*Consignes de l'exercice*.
Résumez en deux phrases l'extrait fourni ci-dessous.

··· Extrait fourni ···

Nous, Irakiens, avons déjà prouvé notre impuissance. Avec toute notre force idéologique, tous nos dirigeants, toutes nos masses et nos armes, nous avons prouvé que nous étions incapables de déplacer ne serait-ce qu’un poil de la moustache de Saddam (…), et puisque seuls les Américains sont en mesure de changer l’Irak, puisque seule leur armée est capable d’aller trouver le voleur dans son antre, le terroriste dans sa grotte et le despote dans sa forteresse cachée (…), il n’est pas possible d’écarter l’aide américaine (…)»

··· Données ···

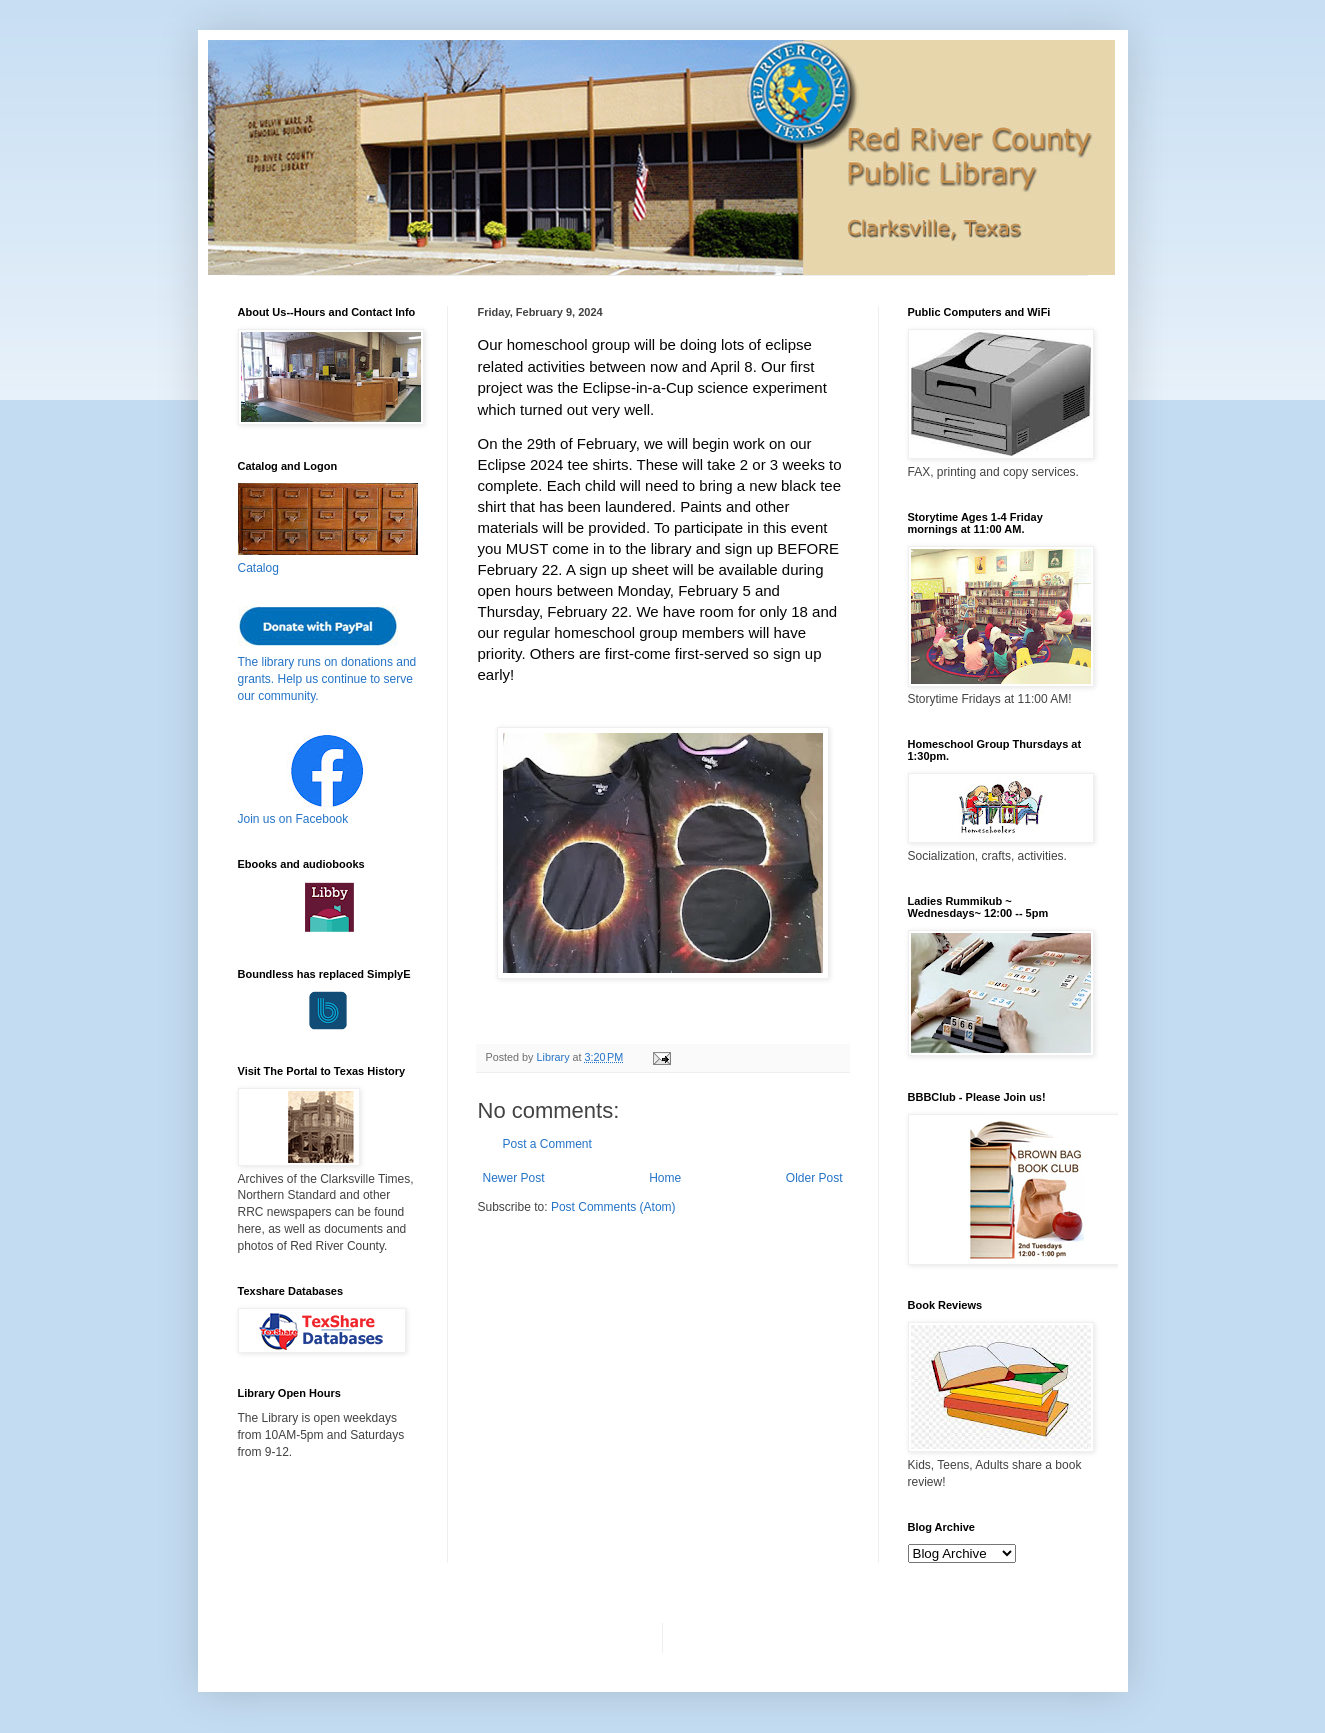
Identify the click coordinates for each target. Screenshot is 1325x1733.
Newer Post (514, 1178)
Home (665, 1178)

···

*Solution proposée*.
L'extrait affirme que les Irakiens ont prouvé leur impuissance : malgré leur force idéologique, leurs dirigeants, leurs masses et leurs armes, ils n'ont pas réussi à ébranler Saddam, fût-ce un peu. Comme seuls les Américains sont en mesure de changer l'Irak et d'aller chercher le despote jusque dans sa forteresse, l'aide américaine ne peut pas être écartée.